What: Welcome to the public markets, Lending Club (LC 2.40%)! Shares of the peer-to-peer lending marketplace fell as much as 18% on Wednesday after the company announced its first set of quarterly results as a public company.
So what: The fourth-quarter performance and the company's outlook for the current quarter were a bit of mixed bag relative to Wall Street's expectations (notably, the full-year outlook was light on anticipated profit):
|
Fiscal first-quarter results |
Consensus estimate (pre-announcement) |
---|---|---|
Revenue |
$69.6 million |
$66.3 million |
Adjusted EPS |
$0.01 |
$0.01 |
|
Guidance |
|
Q1 Revenue |
$74 million-$76 million |
$70 million |
Q1 Adjusted EBITDA* |
$6 million-$9 million |
$7.6 million |
2015 Revenue |
$370 million-$380 million |
$369 million |
2015 Adjusted EBITDA* |
$33 million-$42 million |
$44.2 million |
Lending Club CEO Renaud Laplanche told Barron's today that "we've been very clear that we are planning to continue to invest aggressively in future growth in product and technology; we are not looking to expand margins at this time." Perhaps, but the stock market's reaction to the company's outlook suggests management was not clear enough for Wall Street.

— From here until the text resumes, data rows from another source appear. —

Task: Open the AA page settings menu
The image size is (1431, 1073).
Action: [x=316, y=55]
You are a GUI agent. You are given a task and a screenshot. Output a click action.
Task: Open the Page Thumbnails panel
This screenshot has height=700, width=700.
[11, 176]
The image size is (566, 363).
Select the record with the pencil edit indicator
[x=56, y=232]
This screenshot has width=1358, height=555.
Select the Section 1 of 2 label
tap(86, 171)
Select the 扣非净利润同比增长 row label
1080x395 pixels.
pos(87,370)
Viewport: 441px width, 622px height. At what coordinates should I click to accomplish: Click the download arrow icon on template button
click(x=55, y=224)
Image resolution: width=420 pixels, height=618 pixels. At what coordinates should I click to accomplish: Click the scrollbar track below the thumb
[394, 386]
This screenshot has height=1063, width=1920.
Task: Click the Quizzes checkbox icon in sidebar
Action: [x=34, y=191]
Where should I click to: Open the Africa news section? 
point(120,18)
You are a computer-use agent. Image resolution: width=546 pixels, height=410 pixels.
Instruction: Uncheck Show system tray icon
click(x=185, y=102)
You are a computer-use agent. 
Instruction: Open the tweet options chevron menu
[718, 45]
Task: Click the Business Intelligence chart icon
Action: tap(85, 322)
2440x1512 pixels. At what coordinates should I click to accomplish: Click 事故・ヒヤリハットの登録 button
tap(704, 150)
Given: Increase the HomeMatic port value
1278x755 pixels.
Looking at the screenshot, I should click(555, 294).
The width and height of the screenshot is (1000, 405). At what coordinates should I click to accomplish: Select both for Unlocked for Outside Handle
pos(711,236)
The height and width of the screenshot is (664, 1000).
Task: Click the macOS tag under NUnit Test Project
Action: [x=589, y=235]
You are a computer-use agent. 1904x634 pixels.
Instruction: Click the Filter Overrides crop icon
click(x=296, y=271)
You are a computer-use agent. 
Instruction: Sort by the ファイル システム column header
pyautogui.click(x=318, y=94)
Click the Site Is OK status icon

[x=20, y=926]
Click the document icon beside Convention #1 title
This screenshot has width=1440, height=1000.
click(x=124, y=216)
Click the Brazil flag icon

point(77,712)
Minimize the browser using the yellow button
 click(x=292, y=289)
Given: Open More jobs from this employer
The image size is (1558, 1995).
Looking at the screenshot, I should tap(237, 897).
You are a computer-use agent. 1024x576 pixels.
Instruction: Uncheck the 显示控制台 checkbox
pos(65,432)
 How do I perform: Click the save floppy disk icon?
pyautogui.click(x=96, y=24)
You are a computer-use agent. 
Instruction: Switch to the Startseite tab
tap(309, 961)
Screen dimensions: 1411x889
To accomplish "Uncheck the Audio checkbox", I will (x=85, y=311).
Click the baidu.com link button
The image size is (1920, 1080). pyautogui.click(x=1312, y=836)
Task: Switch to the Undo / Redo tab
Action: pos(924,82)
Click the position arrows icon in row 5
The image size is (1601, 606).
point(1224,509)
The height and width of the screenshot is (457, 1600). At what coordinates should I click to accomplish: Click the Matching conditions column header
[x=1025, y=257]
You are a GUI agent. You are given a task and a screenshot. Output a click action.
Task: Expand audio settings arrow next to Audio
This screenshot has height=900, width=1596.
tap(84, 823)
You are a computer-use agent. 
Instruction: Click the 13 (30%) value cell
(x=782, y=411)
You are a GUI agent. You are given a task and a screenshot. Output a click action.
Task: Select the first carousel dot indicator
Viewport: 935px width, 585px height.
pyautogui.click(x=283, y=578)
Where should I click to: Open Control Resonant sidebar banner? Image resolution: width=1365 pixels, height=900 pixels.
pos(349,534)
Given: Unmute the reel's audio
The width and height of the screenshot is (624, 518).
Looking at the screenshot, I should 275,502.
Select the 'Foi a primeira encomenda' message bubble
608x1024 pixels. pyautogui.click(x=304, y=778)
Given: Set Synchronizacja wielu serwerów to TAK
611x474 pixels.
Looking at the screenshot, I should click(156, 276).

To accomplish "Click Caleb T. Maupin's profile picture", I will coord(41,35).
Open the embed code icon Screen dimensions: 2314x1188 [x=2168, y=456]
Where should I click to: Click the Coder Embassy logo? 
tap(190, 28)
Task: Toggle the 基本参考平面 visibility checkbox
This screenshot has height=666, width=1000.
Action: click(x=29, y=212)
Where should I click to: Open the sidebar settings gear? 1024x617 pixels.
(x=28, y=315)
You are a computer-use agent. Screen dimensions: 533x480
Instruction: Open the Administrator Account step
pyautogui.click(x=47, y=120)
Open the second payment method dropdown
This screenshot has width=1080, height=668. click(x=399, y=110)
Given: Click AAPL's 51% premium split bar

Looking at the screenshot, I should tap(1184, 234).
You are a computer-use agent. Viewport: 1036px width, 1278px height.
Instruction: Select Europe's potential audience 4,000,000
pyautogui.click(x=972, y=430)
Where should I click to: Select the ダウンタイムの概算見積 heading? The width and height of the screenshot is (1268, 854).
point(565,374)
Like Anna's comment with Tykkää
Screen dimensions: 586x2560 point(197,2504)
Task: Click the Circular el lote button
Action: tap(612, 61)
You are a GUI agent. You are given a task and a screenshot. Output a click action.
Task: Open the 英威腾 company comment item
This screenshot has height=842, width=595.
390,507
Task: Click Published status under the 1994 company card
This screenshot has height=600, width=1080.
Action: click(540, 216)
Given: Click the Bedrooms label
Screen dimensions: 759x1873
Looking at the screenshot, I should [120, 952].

Now what: The lending market is ripe for disruption, and Lending Club seems committed to shaking things up. Furthermore, the company appears to be taking a long-term view to building the franchise. Nevertheless, the stock isn't cheap by any standard metrics and represents a bet on highly uncertain outcomes. If you enjoy hunting for the next big thing, Lending Club might be the stock for you; for this value investor, it looks suspiciously like speculation.